二俣尾駅を出発し、奥多摩橋を渡り、「吉野氷川線歩道」という道標に誘われて道迷い。2度の行き止まりを克服し、愛宕神社に立ち寄って即清寺へ。山内新四国八十八ヵ所霊場の札所巡りは番数が大きくなるにしたがってだんだん山深くなっていき、チェックポイントを追いかけるオリエンテーリングみたいで楽しかったです。って罰当たりな感想なのでしょうか。
八十八ヶ所すべてに石仏や碑が安置されているんですが、ひとつとして同じものはありませんでした(のはず)。石仏や碑のそばに立っている番数とお寺の名前が書かれている立札のすべての写真を撮ったんですが、立札はあくまでも案内板です。
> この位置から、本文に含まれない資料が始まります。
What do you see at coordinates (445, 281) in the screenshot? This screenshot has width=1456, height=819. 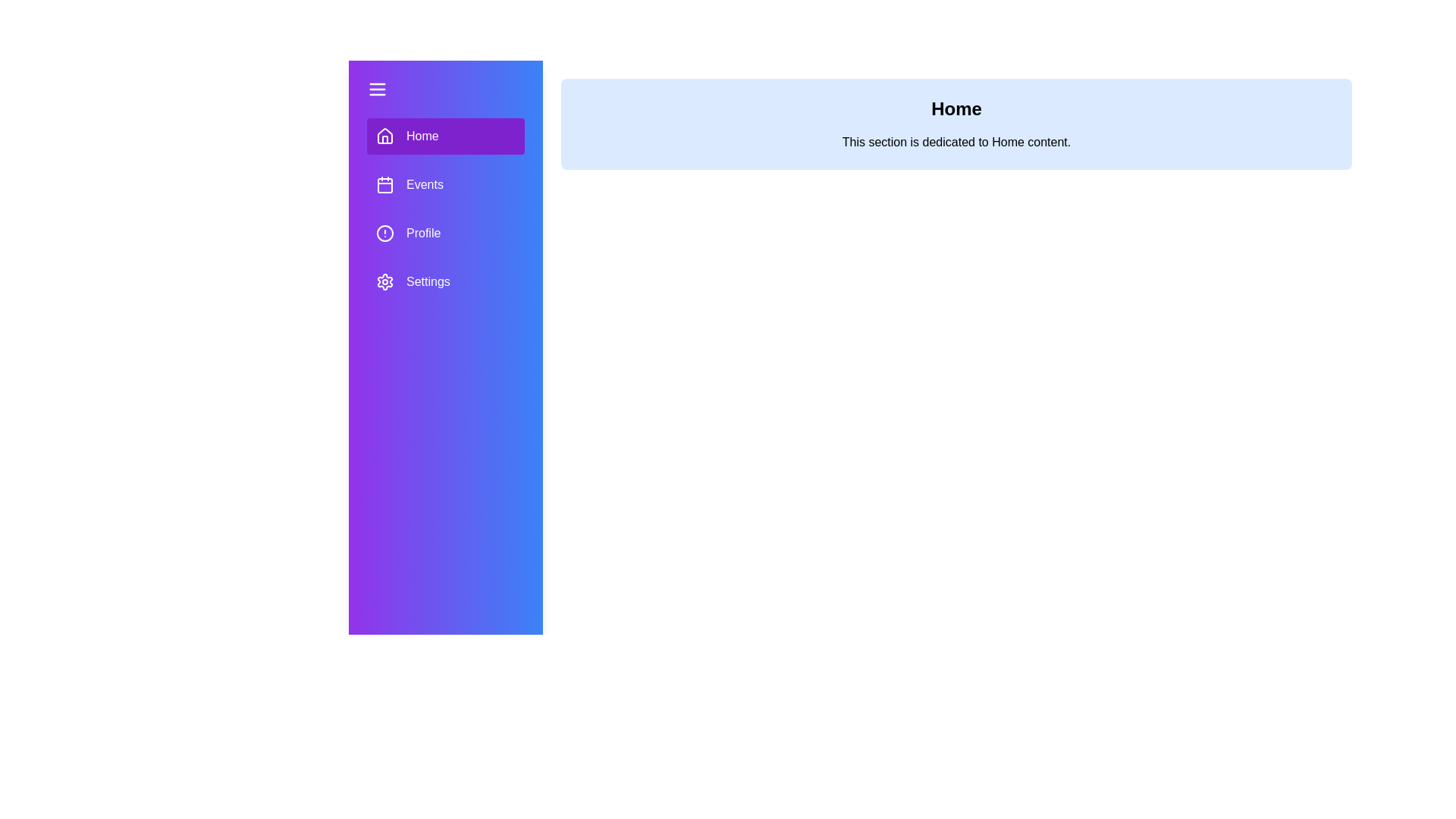 I see `the 'Settings' button in the vertical sidebar menu to visualize the interactive style change` at bounding box center [445, 281].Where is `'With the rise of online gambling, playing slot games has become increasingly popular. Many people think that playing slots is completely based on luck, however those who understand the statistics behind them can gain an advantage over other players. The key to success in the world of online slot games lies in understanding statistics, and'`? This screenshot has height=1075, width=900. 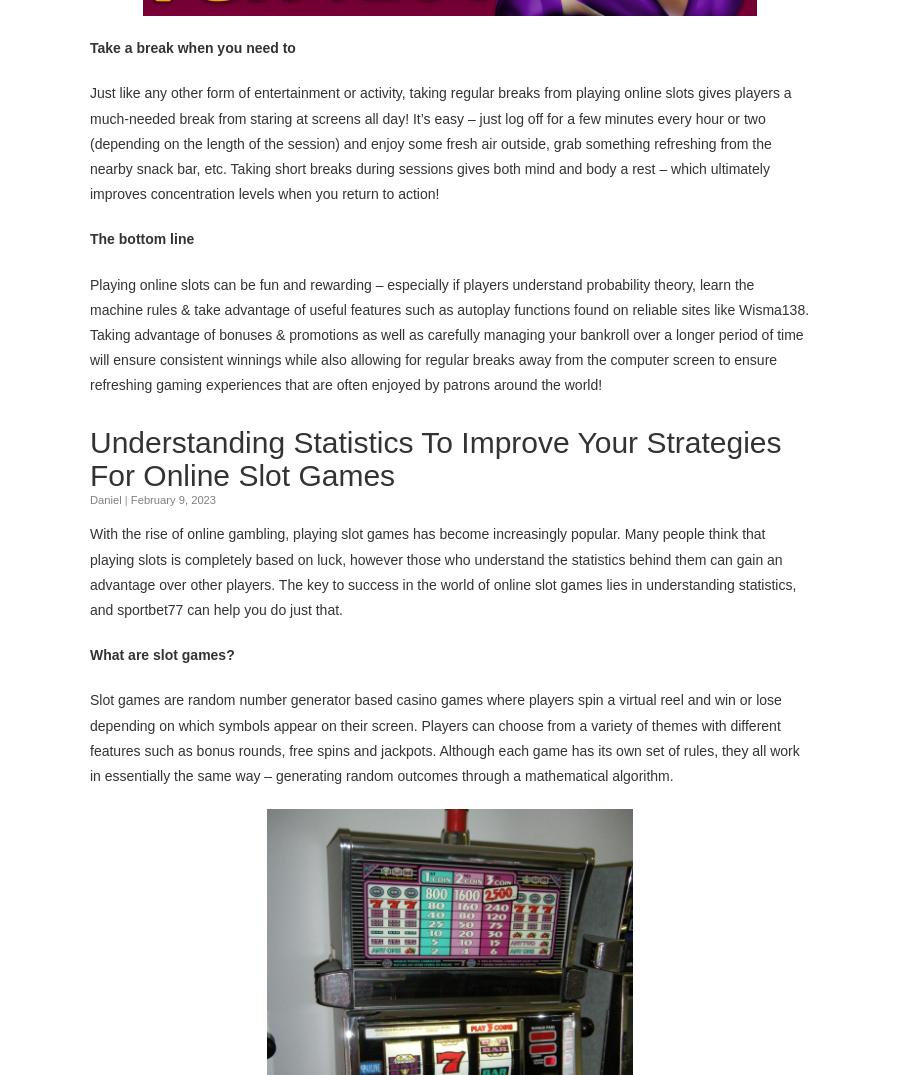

「石仏や碑の写真を撮ればよかった」と思ったのは帰宅後のこと。ちょっと後悔です。また、巡ります。

おはようございます。二俣尾駅です。跨線橋を渡って青梅街道へ。青梅街道を左(東)へ進み、
テキトーな道をてくてくと歩き、奥多摩橋を渡ります。
橋の上から上流を眺めます。このあたりはきれいに蛇行しています。
橋をわたると「吉野氷川遊歩道」の道標に誘われて階段を降り、
住宅街を歩き、
青梅柚木センターという施設で行き止まりになり、
引き返してテキトーに歩いていると多摩川の川原でまた行き止まりになりました。テントが張られたりして穴場的なキャンプ場かもしれません。ってあまり言わないほいうがいいのかな。
ようやく、最初の目的地にしていた愛宕神社の鳥居に到着。吉野街道沿いです。
奥の院(愛宕山)に行くんだからと思って立ち寄ることにしたんですが、ちょっと後悔。そうとう長い階段です。
愛宕神社の拝殿です。
「愛宕山」と書かれた扁額が掛かっていました。
愛宕神社を辞し、草思堂通りの北詰を右折すると
すぐに即清寺でしたが、お墓に出てしまいました。山門を中から出て入り直します。山門にも「愛宕山」の扁額が掛かっています。
即清寺の本堂。
本堂に向かって左手に平安時代初期に真言宗を開いた弘法大師(空海)の像が立っています。修行時代の遍路姿だと思います。。
空海像の左、通路をはさんだ壁際に山内新四国八十八ヶ所霊場の一番札所がありました。四国八十八ヶ所霊場は空海にゆかりのある四国の88か所の札所(寺)です。「ゆかり」という言葉はなんとも歯切れが悪いんですが、故郷の讃岐(香川県)をはじめ四国を行脚した足跡が札所としてじょじょに定まってきたのでしょう。室町時代以降、それまで僧侶の修行の場だったものが一般人もそれぞれの思いを抱えて巡拝(遍路)するようになったらしい。
案内板によると山内新四国八十八ヶ所霊場ができたのは幕末の慶応年間。1,004両2分1朱の寄付金で石仏や碑が安置されたということです。
一番札所から渡り廊下をくぐります。杖が用意されていて、ポストには「札所マップ」が入っています。札所を抜かりなく巡るのに地形図やスマホGPSは役に立ちません。「札所マップ」片手に位置を確認するのが吉。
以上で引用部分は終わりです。